It might be easier to ask which of Trump’s cabinet picks HAVEN’T been accused of sexual misconduct

The relative calm in Trumpworld since the withdrawal last week of Matt Gaetz — the former Florida congressman initially tapped to be attorney-general — has given America-watchers the chance to ask broader questions about a second Trump administration. Questions like “Just how practical are the policies being promised?” and “Wait, how many of his cabinet choices have been accused of sexual misconduct?”

The accused

Firstly, Gaetz. Emblematic of Trump’s longstanding policy of saddling departments with leaders who hate them the most, the controversial Florida rep was to head the very same Department of Justice which had been investigating him for sex trafficking involving a 17-year-old girl. Gaetz was also being investigated by the House Ethics Committee for those same alleged crimes, plus illicit drug use and sharing photos and videos of his sexual partners with colleagues on the House floor. Gaetz’s withdrawal in the face of consternation from even Senate Republicans appears to be the first failure in Trump’s testing of how compliant the Senate would be regarding his outlandish choices. 

Speaking of outlandish choices, consider Trump’s selections for Defence and Health: Pete Hegseth and Robert F. Kennedy Jr. Fox News host Hegseth paid hush money to a woman who accused him of rape (he contends the encounter was consensual). Meanwhile RFK’s former nanny Eliza Cooney has accused him of groping her in the late 1990s when she worked for the family. He has apologised but insists he has no memory of the incident.

Hegseth, Kennedy and Gaetz have not faced criminal charges on these matters, and all have denied wrongdoing.

None of this is to mention Trump himself, who has been heard on tape boasting about grabbing women “by the pussy” and has been found by a civil jury to be guilty of rape. Neither impacted his electoral prospects.

Then there’s Elon Musk, selected to co-head a new “department of government efficiency”, who was sued over the sexual politics of the workplace at SpaceX, for allegedly “treating women as sexual objects to be evaluated on their bra size” and “bombarding the workplace with lewd sexual banter.” Musk has previously denied claims he sexually harassed a flight attendant who SpaceX paid US$250,000 in a severance settlement, and has declined to comment on reports he had sexual relationships with several of his employees, including interns and direct reports.

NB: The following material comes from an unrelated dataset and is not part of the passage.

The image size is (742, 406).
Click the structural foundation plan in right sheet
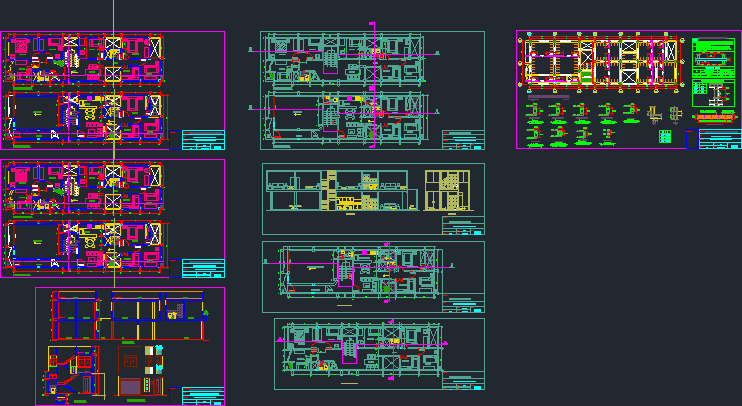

Linda McMahon, Trump’s pick for education secretary, was accused in an October lawsuit of knowing about and failing to prevent the sexual abuse of teenage World Wrestling Entertainment workers during her time as, yes, CEO of the WWE.

The loyalists

Trump’s new pick for attorney-general, Pam Bondi, betters her predecessor in at least one way; she has experience as an A-G, having served in that role for Florida between 2011 to 2019. This, though, seems incidental to her true talent: unwavering loyalty to Trump. She endorsed Trump in the 2016 Republican primary, called his first impeachment in 2019 a “sham”, repeated on TV the lie that he had been the victim of electoral fraud in 2020, and, in response to the fourth round of criminal charges brought against Trump, promised that the “prosecutors will be prosecuted, the bad ones”.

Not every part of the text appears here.